## WORK ORDER
From the line containing "Where should I" through the last line of the data, both ends included, write out every line exactly; omit the pictures.

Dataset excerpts
━━━━━━━━━━━━━━━━━━━━

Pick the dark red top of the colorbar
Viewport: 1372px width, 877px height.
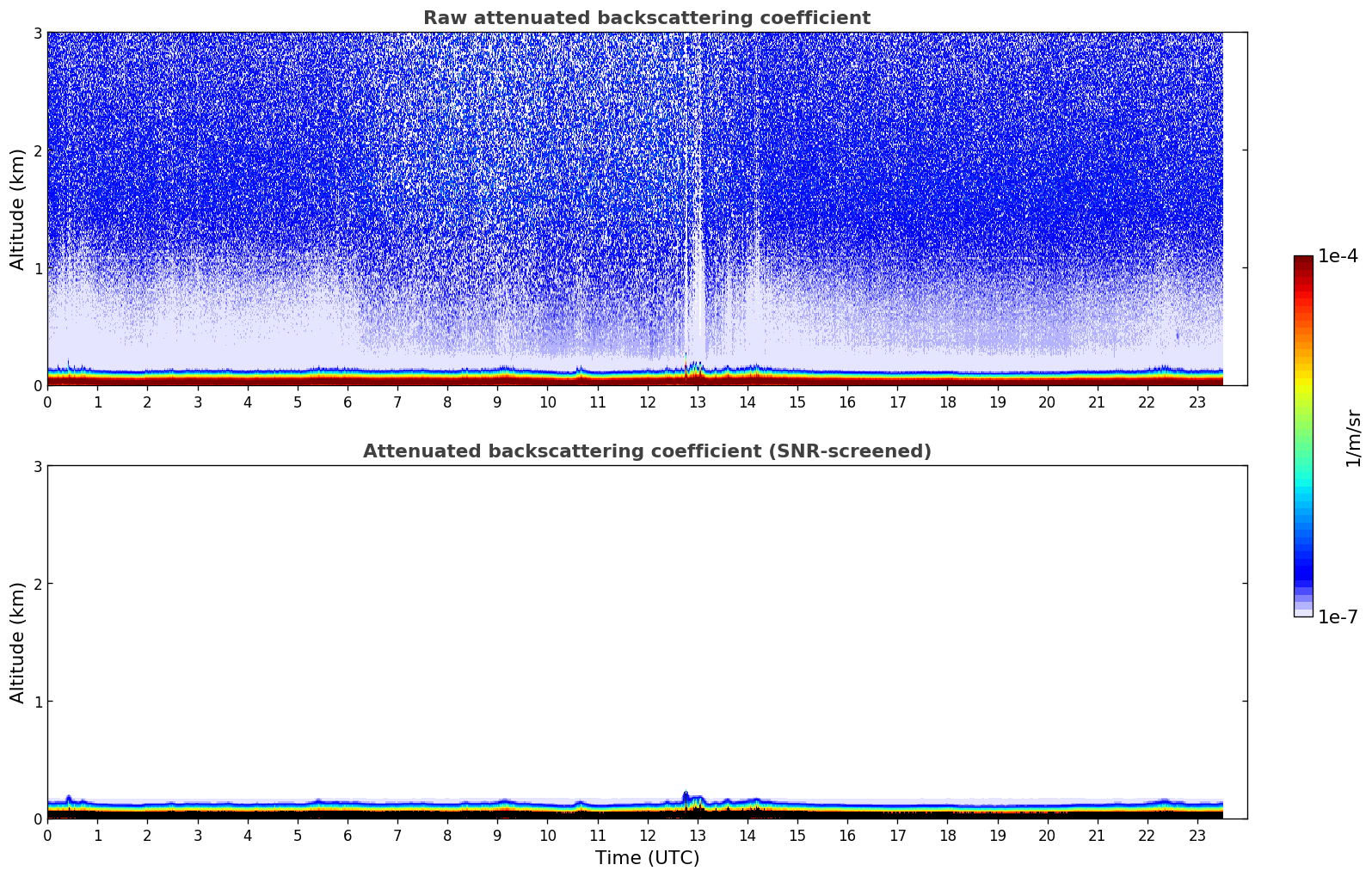pyautogui.click(x=1302, y=262)
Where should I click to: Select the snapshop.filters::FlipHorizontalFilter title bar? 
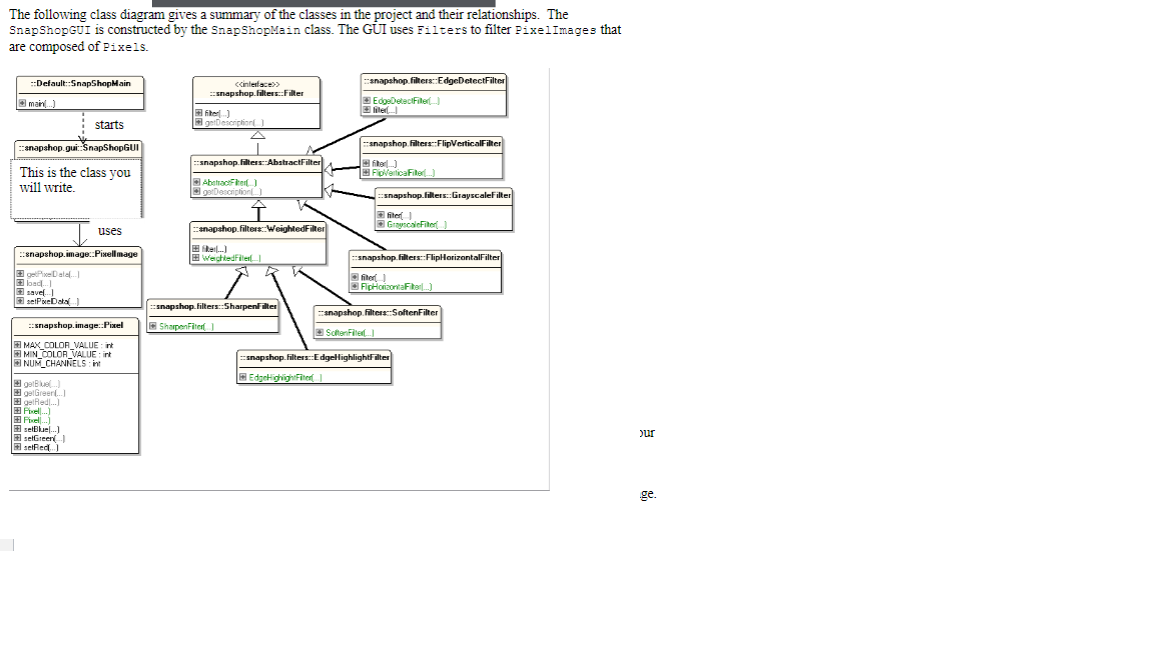[425, 256]
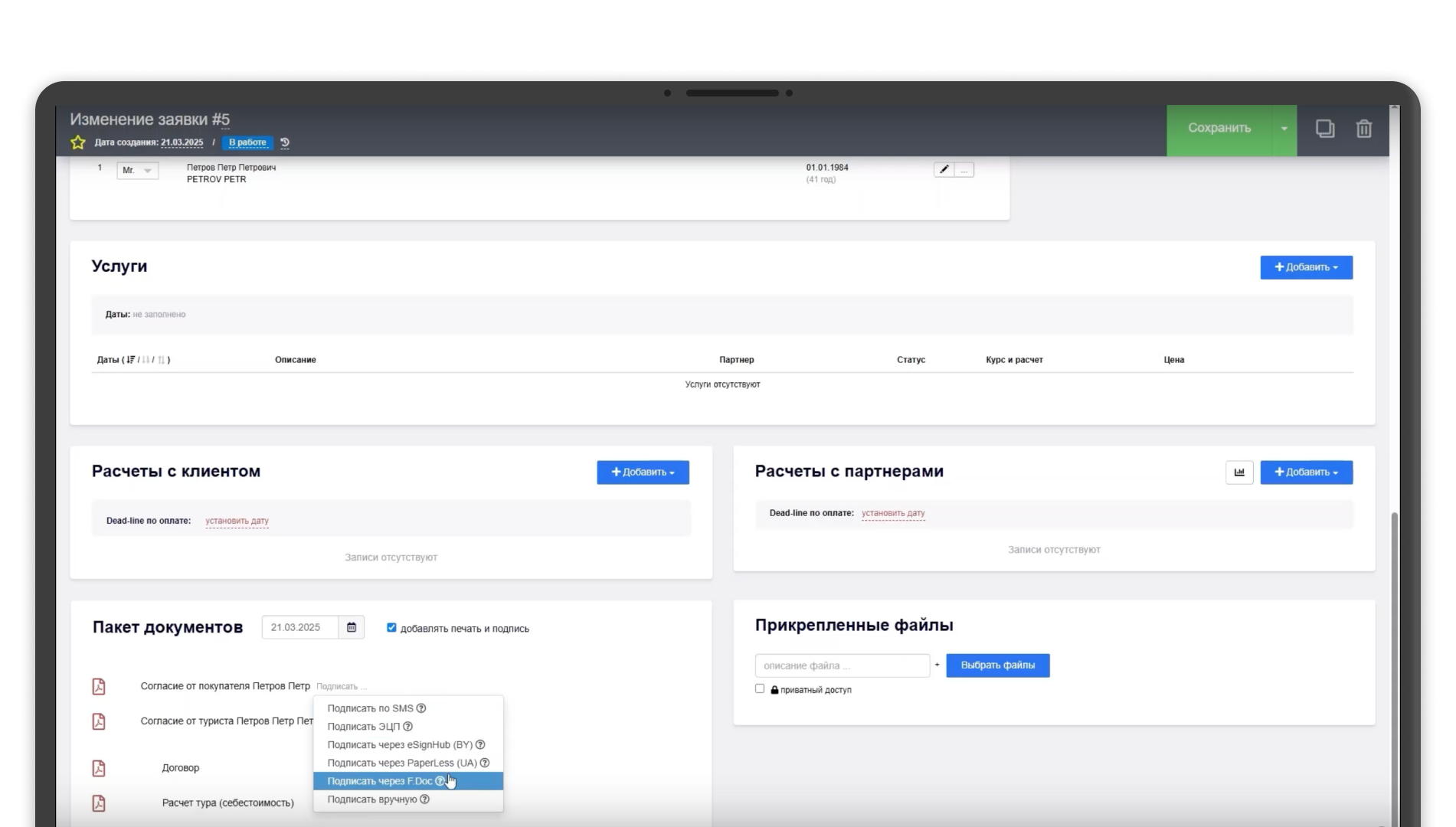Screen dimensions: 1456x827
Task: Expand Добавить dropdown in Услуги section
Action: (x=1306, y=267)
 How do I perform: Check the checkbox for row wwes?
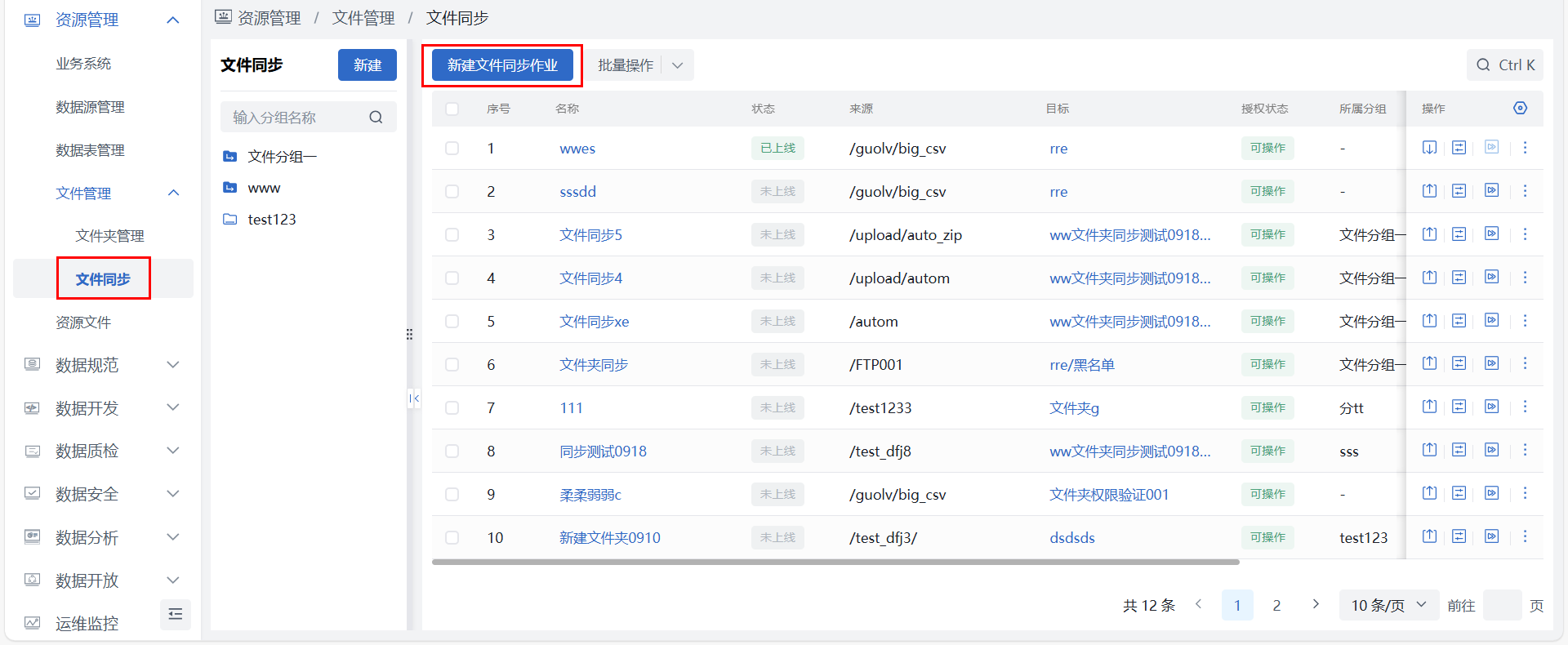pyautogui.click(x=452, y=149)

━━━━━━━━━━━━━━━━━━━━

## EXERCISE RESULT
Where should I click to: Select the snapshop.filters::FlipHorizontalFilter title bar? 
[425, 256]
Screen dimensions: 1456x827
Task: Expand Добавить dropdown in Услуги section
Action: (x=1306, y=267)
 How do I perform: Check the checkbox for row wwes?
pyautogui.click(x=452, y=149)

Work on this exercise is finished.